Por André Graziano
No Brasil de 2024, pautas “em defesa da família” remetem a retrocesso. A expressão é vaga e ampla o suficiente para incluir agendas que buscam cercear direitos coletivos e individuais — e que, na prática, em nada beneficiam famílias. Sem esse mote, porém, uma pauta que ganhou força nos últimos dias é o que se pode chamar verdadeiramente de “em defesa da família”: a PEC que defende o fim da jornada de trabalho 6×1 — em que o empregado trabalha até seis dias seguidos e tem apenas uma folga na semana.
Atualmente, a legislação trabalhista brasileira permite jornada de até 44 horas semanais. Essa jornada torna-se ainda mais extenuante se forem consideradas horas extras e o tempo de deslocamento. Os paulistanos, por exemplo, levam, em média, 2h25 por dia para se deslocarem em suas atividades diárias, segundo pesquisa da Rede Nossa SP.
Entre deslocamento e jornada, cada minuto fora de casa é um minuto a menos de convívio familiar. “A escala 6×1 é pesada para administrar as coisas da minha filha”, diz a enfermeira Viviane Moreira*, de 33 anos, mãe solo de uma menina de 5 anos. “Preciso deixá-la com alguém pra poder trabalhar e não consigo resolver as coisas do dia a dia. Não consigo ir às reuniões de escola, pois sempre estou de plantão. Dificilmente consigo passear com ela, porque no dia da folga tenho casa para organizar, roupas para lavar… E ela me cobra muito.”
Como? “Ela sempre fala que trabalho demais, que queria que eu tirasse férias para poder ficar comigo. Tem dias em que ela chora quando vou trabalhar, porque quer ficar mais tempo comigo.”
Nem todo mundo tem “as mesmas 24 horas do dia”
A ideia de que todos têm as mesmas 24 horas por dia é falaciosa. A pesquisadora Michelle Prazeres, fundadora do Instituto Desacelera, explica que “em contextos desiguais, a experiência temporal das pessoas é atravessada por marcadores sociais de desigualdades”. “Não dá para a gente dizer que todo mundo tem as mesmas 24 horas. O que nos faz acreditar nisso é um discurso neoliberal de que basta se organizar, e não é verdade, porque, se bastasse se organizar, as pessoas conseguiriam priorizar o que elas acham que é importante para elas”, completa.
A impossibilidade de priorização do que é importante é a campeã dos problemas apontados por trabalhadores em escala 6×1 ouvidos pela reportagem. “Sempre tive que me sacrificar para ter uma vida social. É cansativo. Perdi alguns eventos familiares por trabalhar nessa escala”, conta a agente de viagens Liana Aurilio*, de 36 anos. “Hoje, eu só tenho o domingo para lavar roupa, arrumar minha casa, estar com a minha família e amigos. Então, fica bem difícil abraçar o mundo.”

▸ **Material fornecido**:
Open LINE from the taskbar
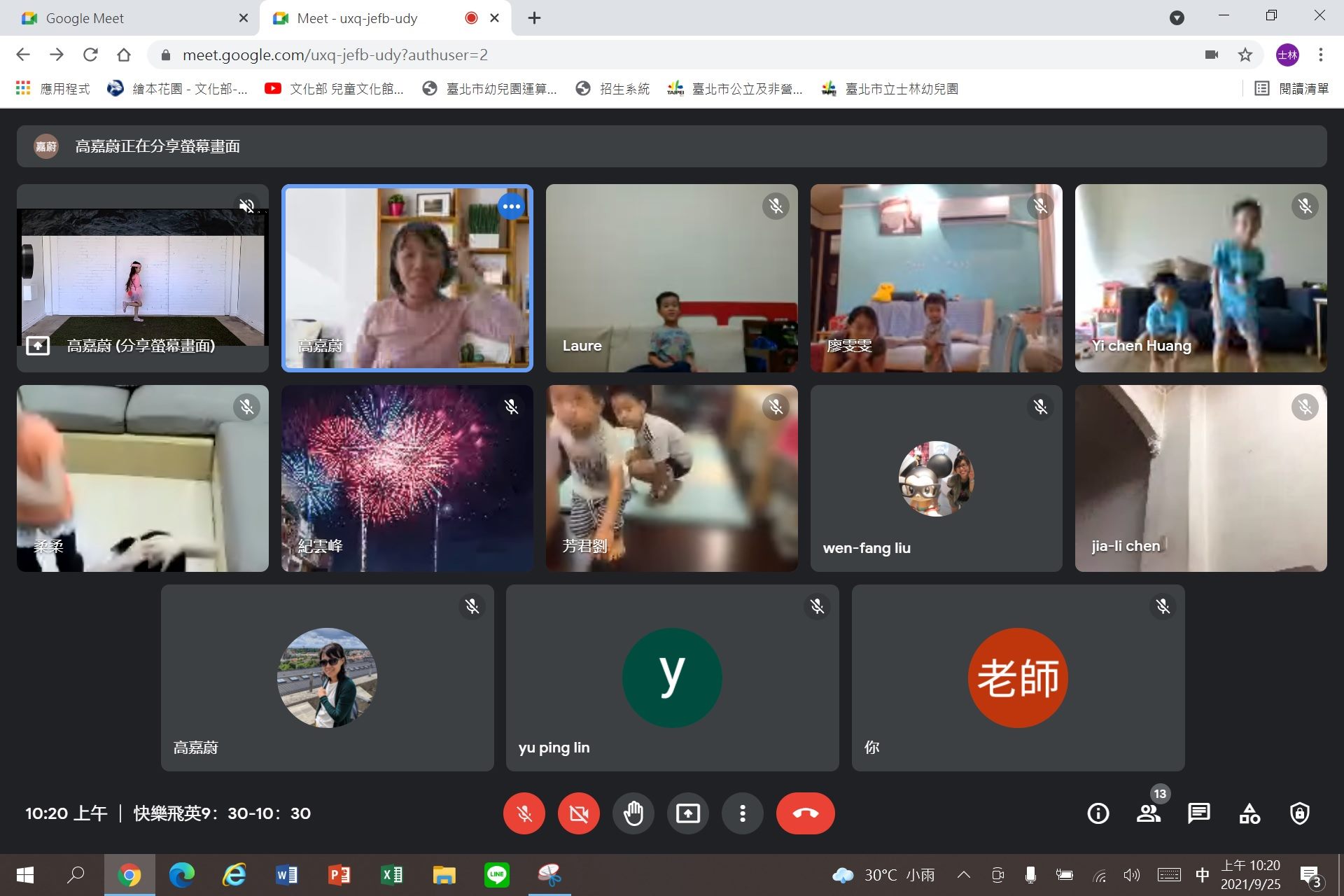 click(x=497, y=875)
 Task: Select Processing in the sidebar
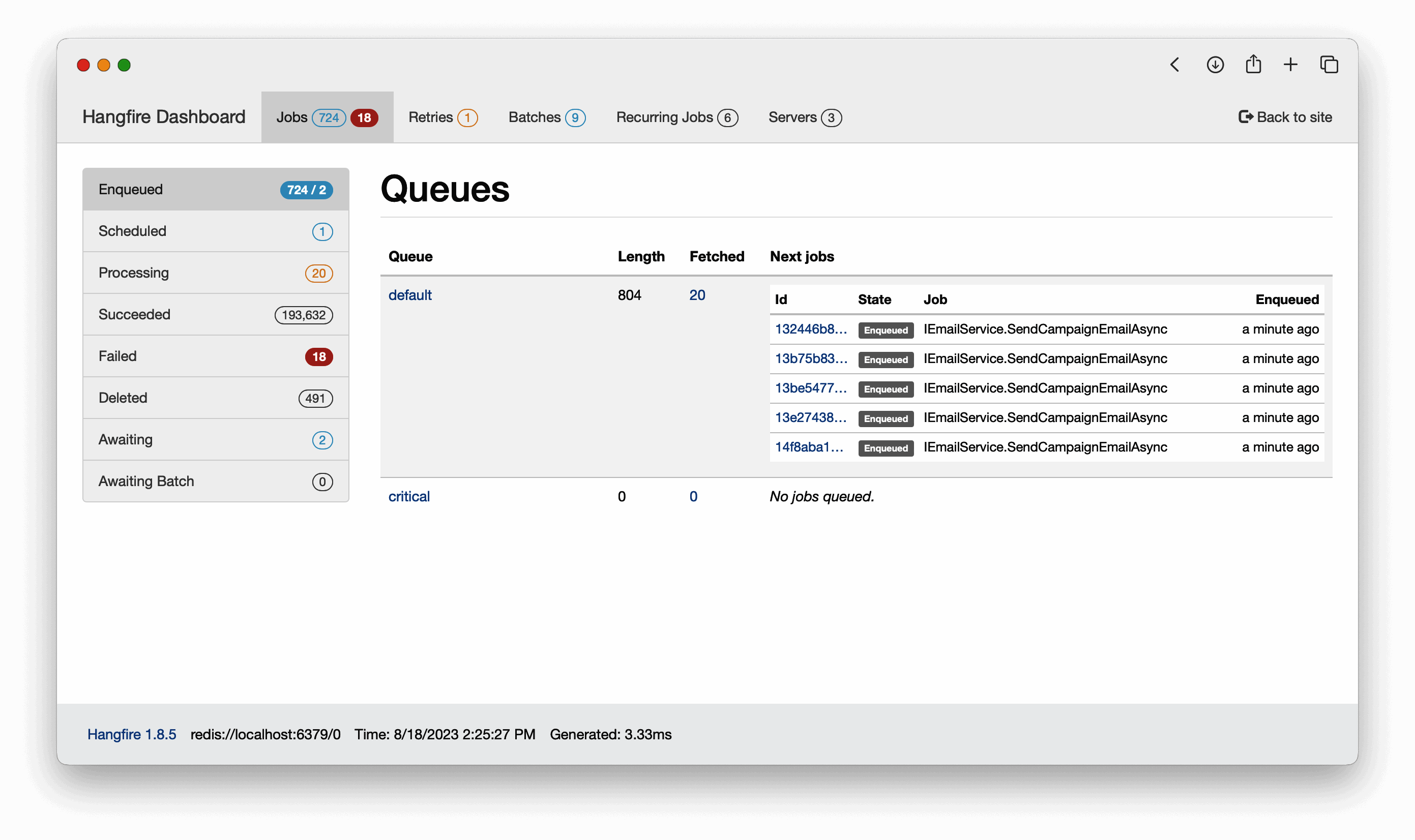215,273

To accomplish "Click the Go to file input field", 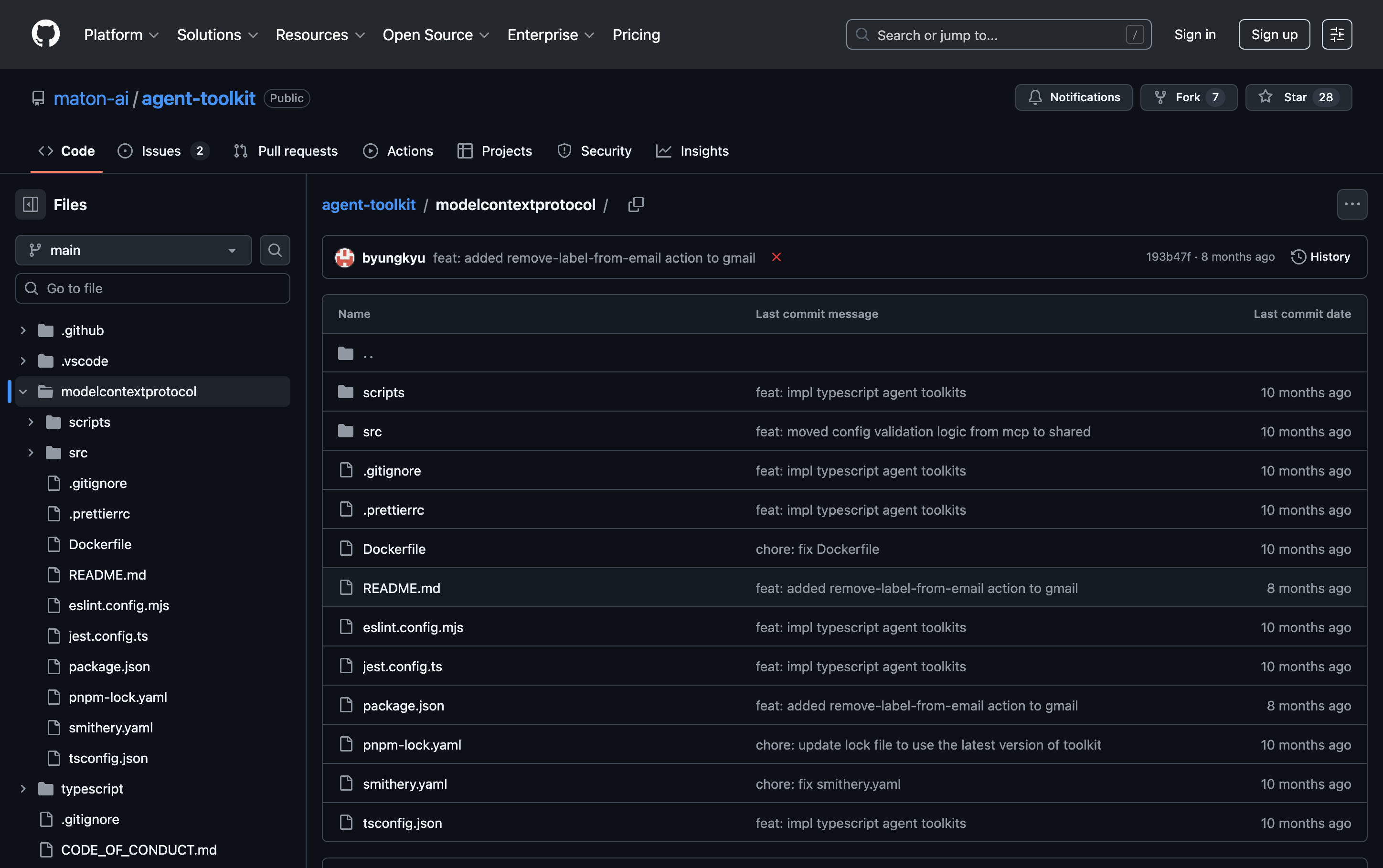I will tap(153, 289).
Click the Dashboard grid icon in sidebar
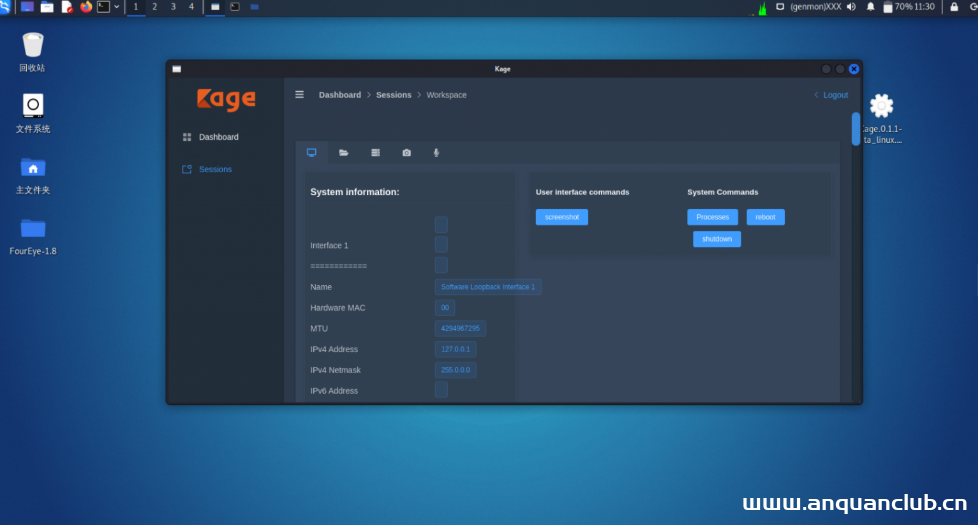The image size is (978, 525). coord(187,137)
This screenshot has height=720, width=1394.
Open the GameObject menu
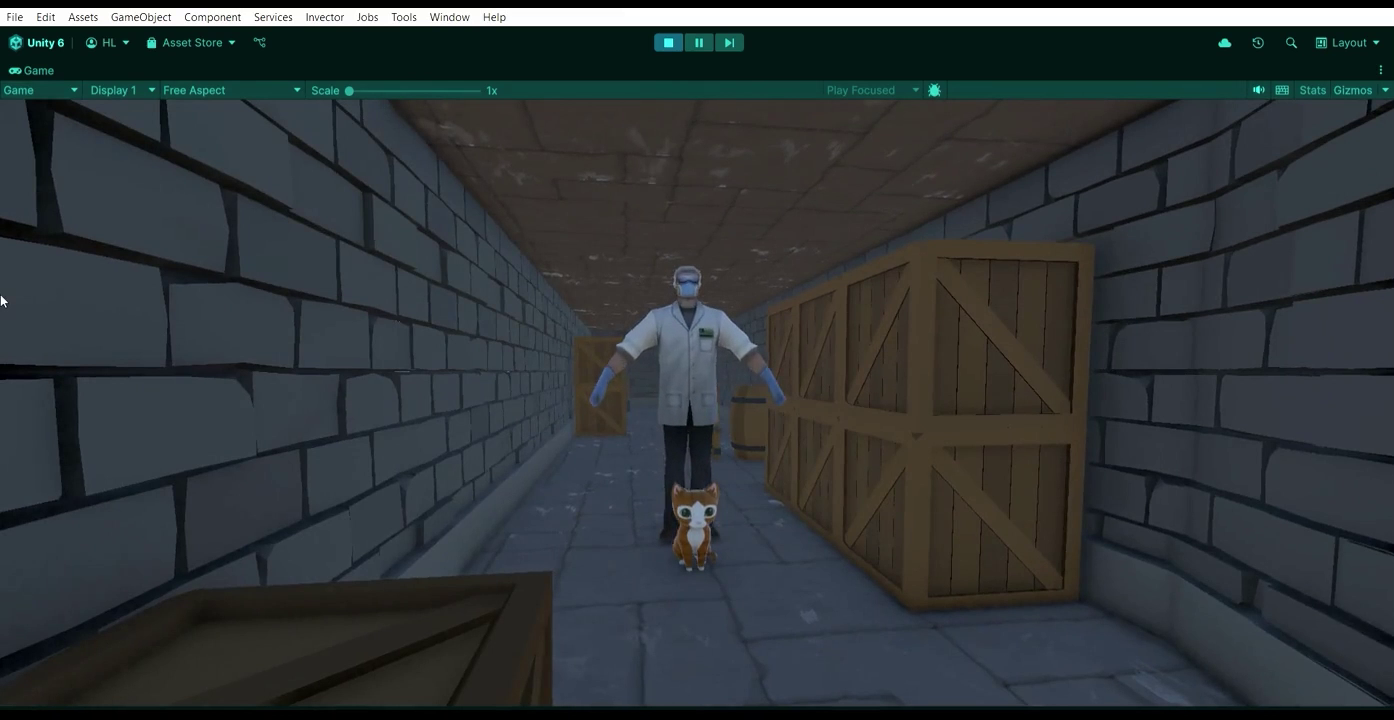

▸ **Detalhes da tarefa**: Informe, com base no texto sobre a escala 6×1, quanto tempo os paulistanos levam, em média, por dia para se deslocarem em suas atividades diárias.

▸ **Solução do problema**: Os paulistanos levam, em média, 2h25 por dia, segundo pesquisa da Rede Nossa SP.